**Set exercise A**
In the fell walk text, what is the 'Magic Tree'?

**Text excerpt**
BEGIN
The views are so clear today that Mark can see the detail on distant Mell Fell and the Pennines
through the Greta Gap behind Keswick.
The easy way to identify Helvellyn is to look for the triangular peak of Catstycam to its left.
It is the landmark that stands out as different from the other, more rounded fells on the rest of the ridgeway.
Another distinctive fell is Causey Pike, recognisable by its summit corrugations.
Officially above the snow line . . . ground frost shielded from the southern sunshine by the dip in the path.
Near the top, the final climb is noteable by a change to more barren rock and gravel paths.
Again the northern slope is hanging onto the residual snow / hail of recent weeks.
Dougal finds a watering hole even though he's never been here before.
That tiniest of tarns is a landmark that leads you onto the Hobcarton Ridge
should you wish to make the walk into a shorter round trip from Whinlatter.
Half way down that path is the 'Magic Tree', a conifer that traditionally has Christmas decorations all year round.
Just short of the top, the old wall and fence line takes a right turn . . . which means we are almost there.
We are not alone on the top as there's a group of youngsters already there.
There's a fine view of our route ahead . . . around the Hobcarton crags to Hopegill Head.
The visibility is so good I took a special photo for you !
which is one of the famous Langdale Pikes.
Around to the right are the high summits of Scafell Pike and Scafell.
No time to linger as we walk the old wall that follows around the back wall of the Hobcarton Valley (down to the right).
END
**Given data**
BEGIN
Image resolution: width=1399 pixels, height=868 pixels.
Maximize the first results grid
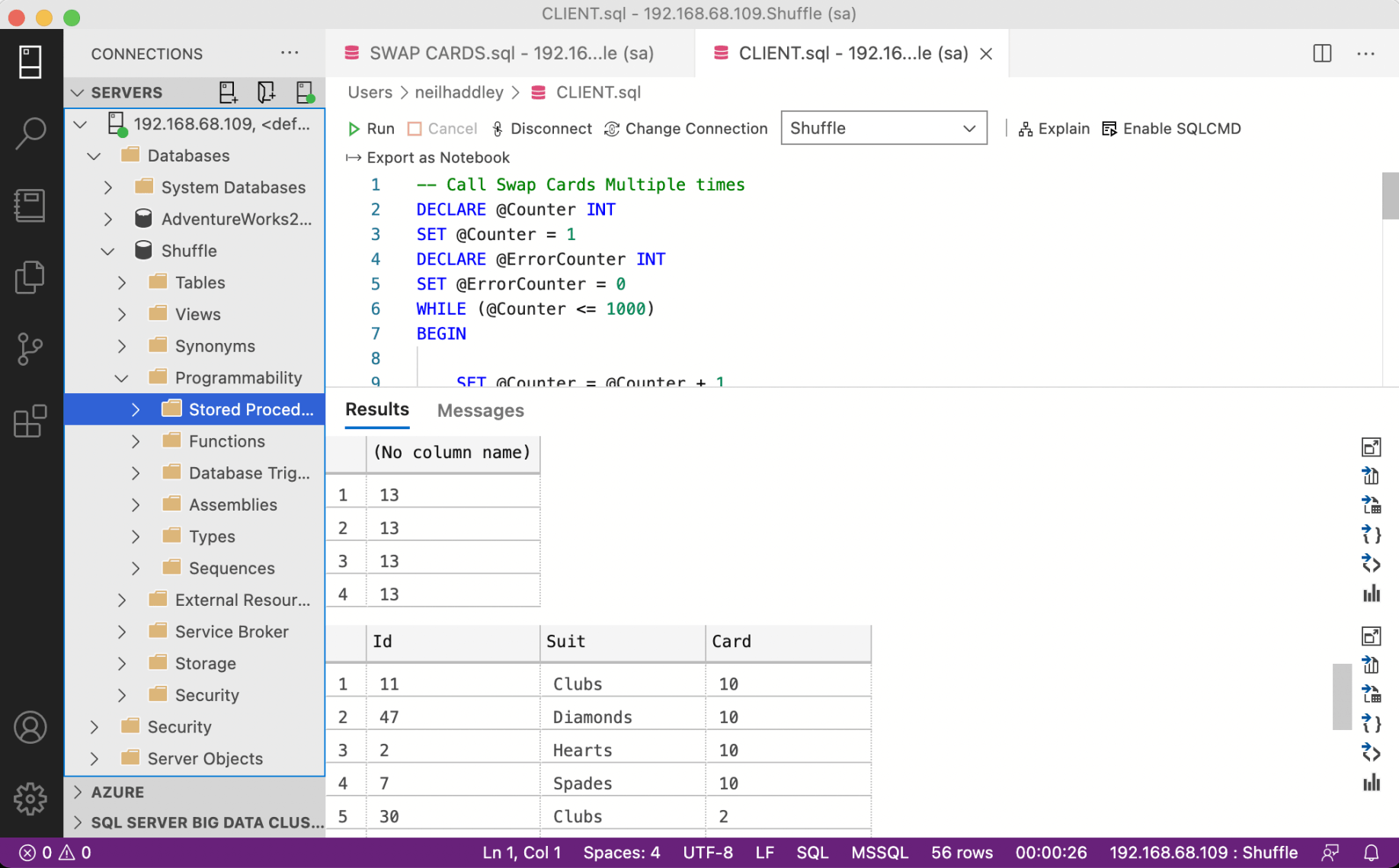coord(1371,447)
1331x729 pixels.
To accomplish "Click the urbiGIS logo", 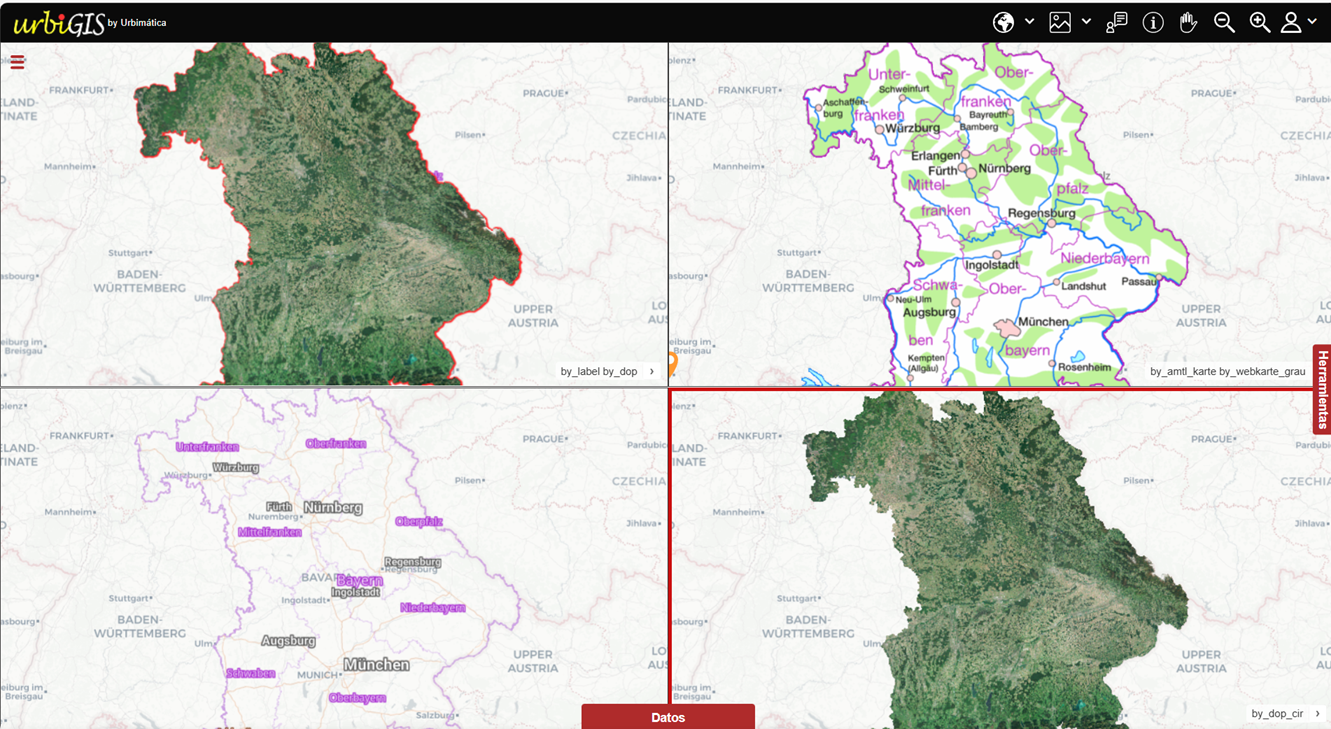I will click(60, 23).
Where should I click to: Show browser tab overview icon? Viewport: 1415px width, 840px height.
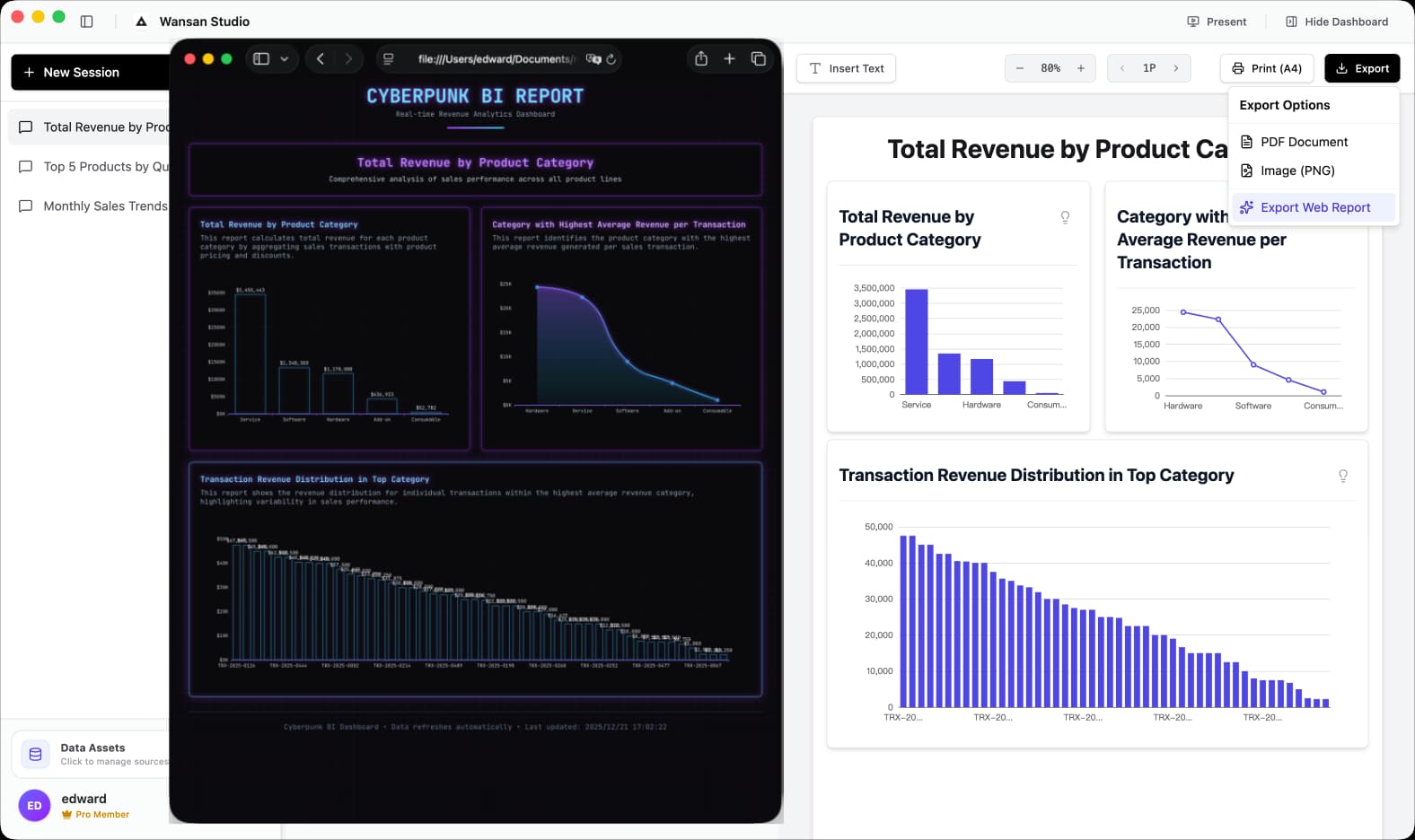[x=758, y=59]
END
**Set exercise B**
Repeat the records word for word, starting at the line that contains "Where should I" and continuing through the end of the records, and leave the pictures out of your answer.

**Full response A**
It is a conifer that traditionally has Christmas decorations all year round.

**Full response B**
Where should I click to: Show browser tab overview icon? Viewport: 1415px width, 840px height.
[x=758, y=59]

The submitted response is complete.